0.22 L of HNO3 is titrated to equivalence using 0.10 L of 0.1 MNaOH. What is the concentration of the HNO3?

Express the concentration of HNO3 in molarity.

Answer 1

The concentration of HNO3 is calculated to be 0.045 M by using dimensional analysis to find the moles of NaOH and HNO3, which react in a 1:1 ratio, and then dividing by the volume of HNO3 used.

Step-by-step explanation:

To find the concentration of HNO3, first we need to calculate the number of moles of NaOH used in the titration. Since the NaOH solution has a concentration of 0.1 M, we can use dimensional analysis to find the moles of NaOH:
Moles of NaOH = Volume of NaOH (L) × Concentration of NaOH (M)
Moles of NaOH = 0.10 L × 0.1 M
The reaction between HNO3 and NaOH is as follows:
HNO3 + NaOH → NaNO3 + H2O
Since both HNO3 and NaOH react in a 1:1 molar ratio, the moles of NaOH are equal to the moles of HNO3 at the equivalence point.
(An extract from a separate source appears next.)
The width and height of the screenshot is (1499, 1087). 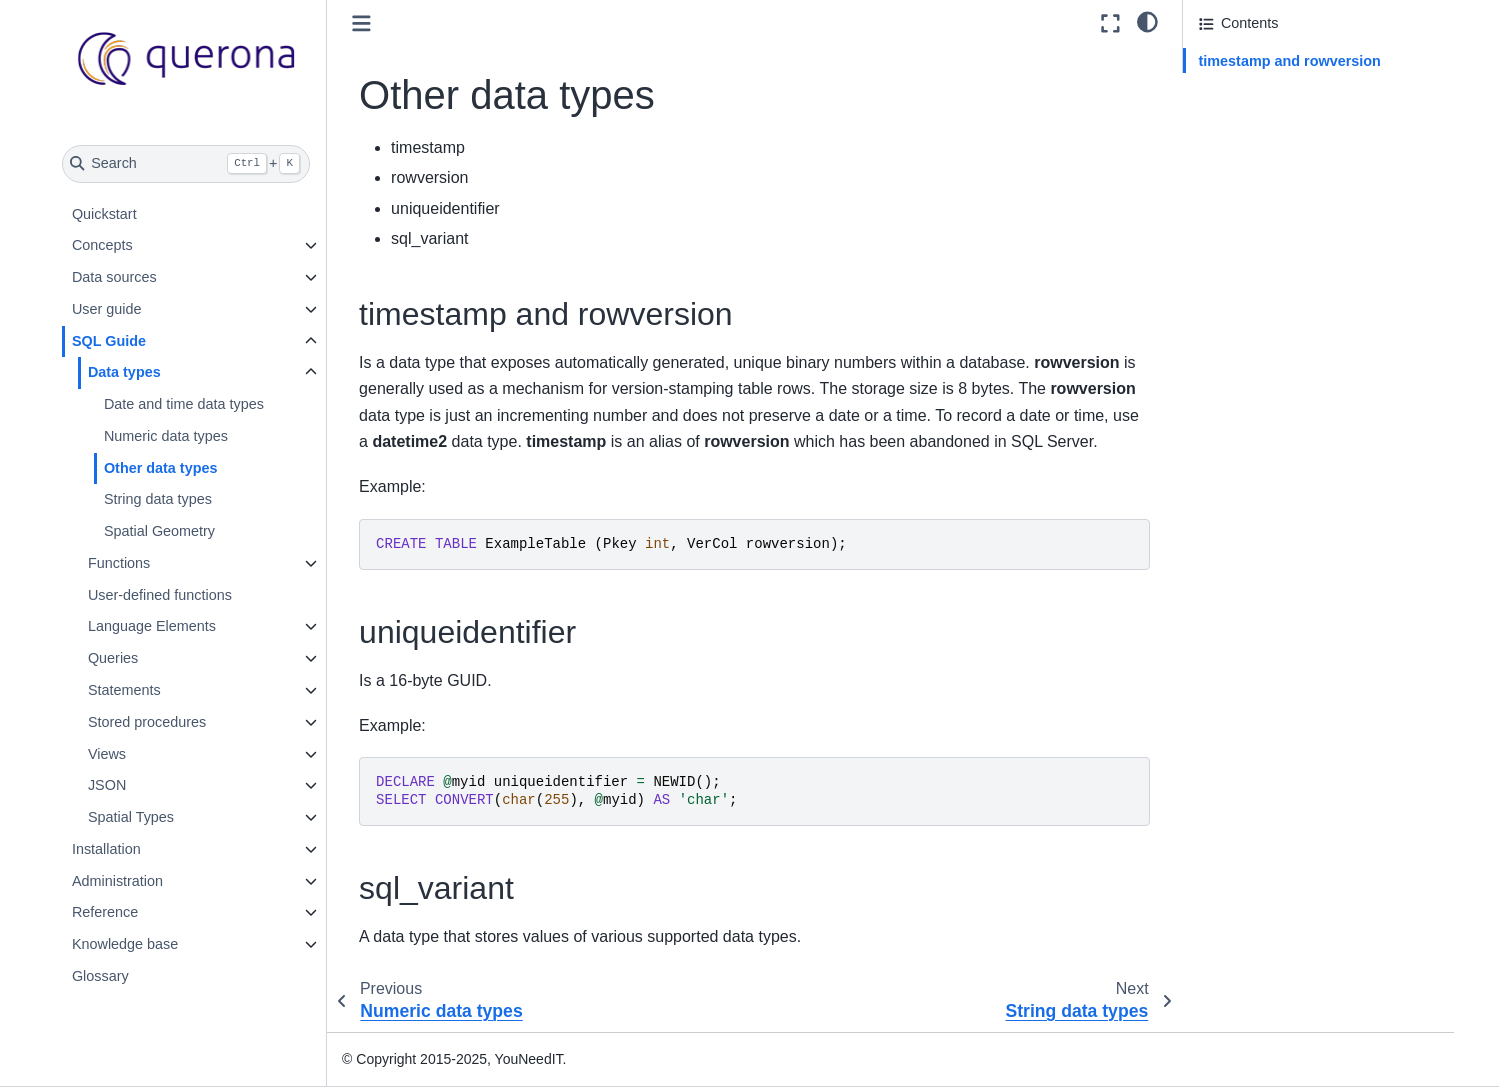 What do you see at coordinates (1147, 21) in the screenshot?
I see `[light/dark]` at bounding box center [1147, 21].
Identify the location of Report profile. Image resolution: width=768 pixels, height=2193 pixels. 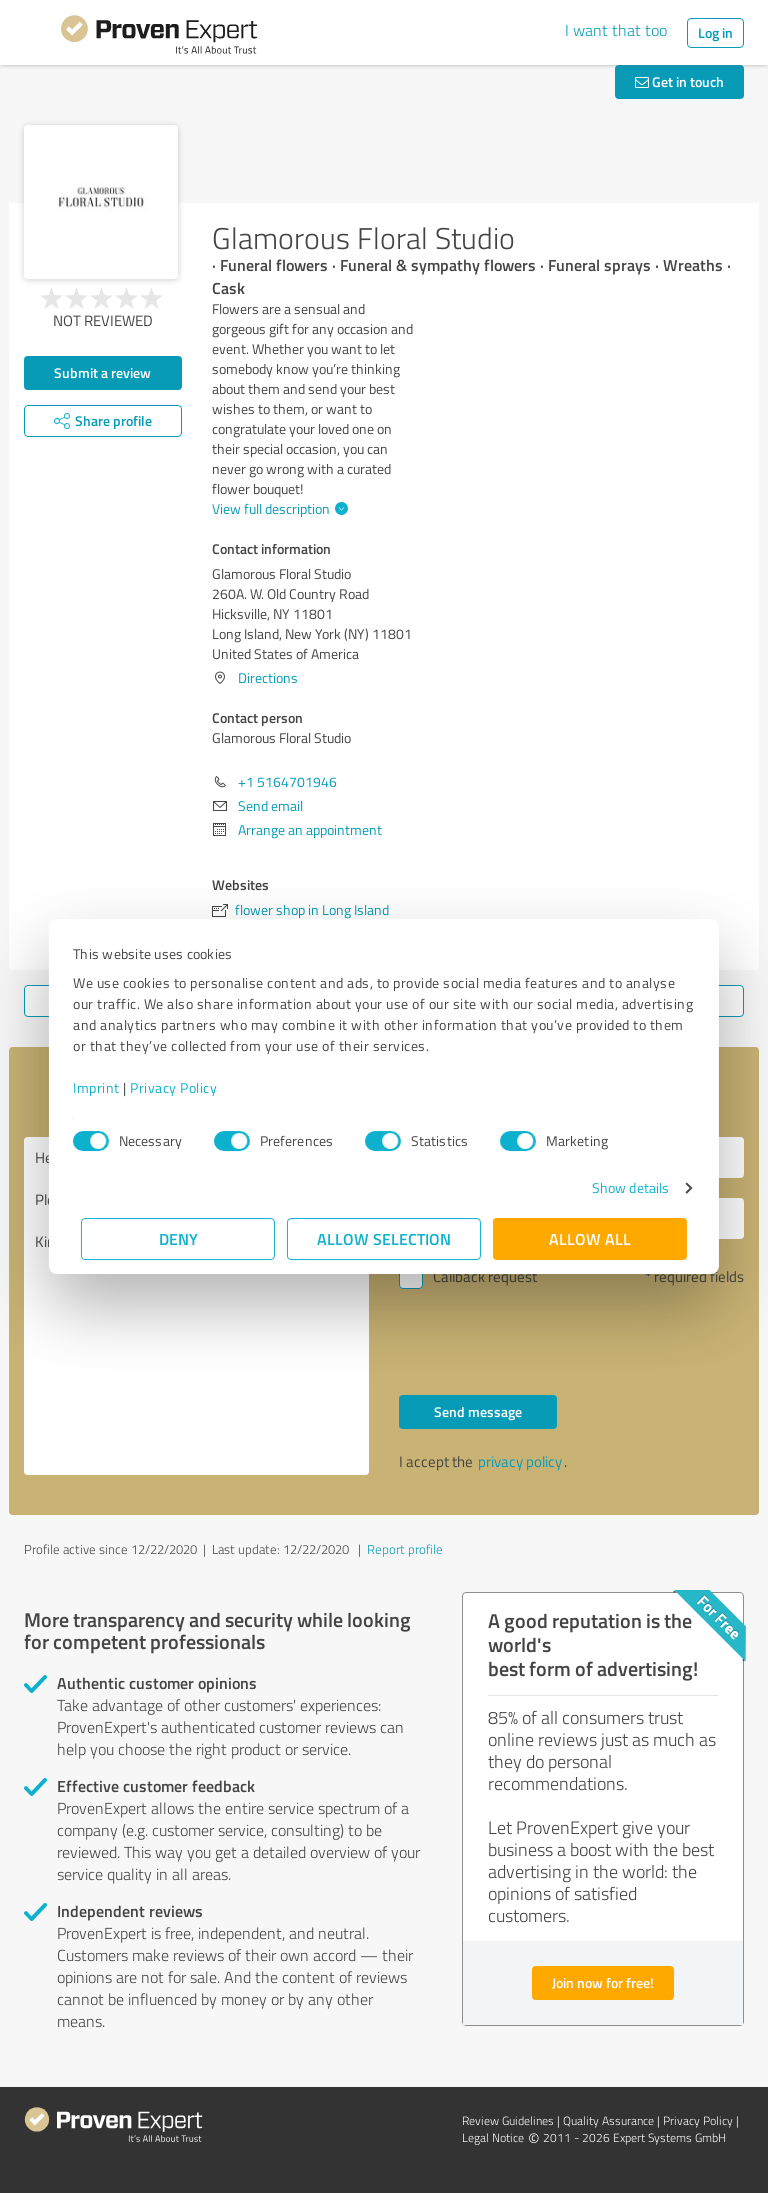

Therefore, the moles of HNO3 is also 0.01 mol.
Now, we can calculate the molarity of HNO3 by dividing these moles by the volume of the HNO3 solution in liters.
Concentration of HNO3 (M) = Moles of HNO3 / Volume of HNO3 (L)
Concentration of HNO3 (M) = 0.01 mol / 0.22 L

Concentration of HNO3 = 0.045 M

Answer 2

Answer:- Molarity of the acid solution is 0.045M.

Solution:- The balanced equation for the reaction of given acid and base is:

`HNO_3+NaOH\rightarrow NaNO_3+H_2O`

From the balanced equation, they react in 1:1 mol ratio. So, we could easily solve the problem using the equation:

`M_aV_a=M_bV_b`

where,
`M_a` is the molarity of acid,
`M_b` is the molarity of base,
`V_a` is the volume of acid and
`V_b` is the volume of base.

Let's plug in the given values in the equation:

`M_a(0.22L)=0.1M(0.10L)`

on rearranging the above equation:

`M_a=(0.1M(0.10L))/(0.22L)`

`M_a` = 0.045M

So, the molarity of the acid solution is 0.045M.